Still, calls to boycott JPMorgan started flooding social media. It’s hard to imagine this having any meaningful impact on the bank. As for Strategy’s future, we’ll see, but it’s worth keeping in mind that Peter Schiff’s blunt warning that “Strategy’s entire business model is a fraud” isn’t exactly helping investor confidence.
So if it wasn’t JPMorgan, what caused Bitcoin to drop?
Pretty much the same factors that weighed on the S&P 500 and Nasdaq. The main trigger was the shift out of risk assets due to fears that at the December 10 FOMC meeting, policymakers might vote to keep rates unchanged, especially after Fed Chair Jerome Powell said it was “not a foregone conclusion” that rates would be cut in December.
The good news is that expectations for a rate cut climbed above 80% after New York Fed President John Williams said the Fed could still lower rates in the near term, given that current policy is “moderately restrictive.” Following that, Bitcoin and the major U.S. indexes rebounded. Now it’s just a question of whether those expectations will actually materialize.

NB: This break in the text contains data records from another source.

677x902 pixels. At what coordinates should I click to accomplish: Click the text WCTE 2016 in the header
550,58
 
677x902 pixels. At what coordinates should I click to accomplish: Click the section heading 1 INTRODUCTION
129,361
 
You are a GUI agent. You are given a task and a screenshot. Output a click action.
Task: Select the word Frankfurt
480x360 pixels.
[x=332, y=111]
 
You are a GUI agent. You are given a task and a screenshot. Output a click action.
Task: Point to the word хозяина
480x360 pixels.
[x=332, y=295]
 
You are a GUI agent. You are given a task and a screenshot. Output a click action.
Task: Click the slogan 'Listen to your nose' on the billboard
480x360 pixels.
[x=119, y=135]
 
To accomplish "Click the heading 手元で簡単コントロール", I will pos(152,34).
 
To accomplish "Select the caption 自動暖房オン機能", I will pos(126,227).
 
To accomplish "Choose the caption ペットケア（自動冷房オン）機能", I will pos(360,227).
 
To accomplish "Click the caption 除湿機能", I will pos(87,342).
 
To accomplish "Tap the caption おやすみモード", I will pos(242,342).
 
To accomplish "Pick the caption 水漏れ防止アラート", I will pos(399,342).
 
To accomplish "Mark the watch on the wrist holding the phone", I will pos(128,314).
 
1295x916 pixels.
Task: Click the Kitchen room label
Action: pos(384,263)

Another factor weighing on sentiment was concern about a potential AI bubble, as investors grew increasingly worried that tech stocks are overvalued and that the billions poured into AI might not pay off as hoped. Things got even more heated when Michael Burry added fuel to the fire, accusing big tech firms of fraudulently overstating their AI-related earnings.
Worsening liquidity didn’t help either. Excess liquidity typically flows into cryptocurrencies, but with the reverse repo balance near zero and repo operations on the rise, the liquidity picture is clearly deteriorating. We’ll see how things evolve on December 1, when the QT program is set to end.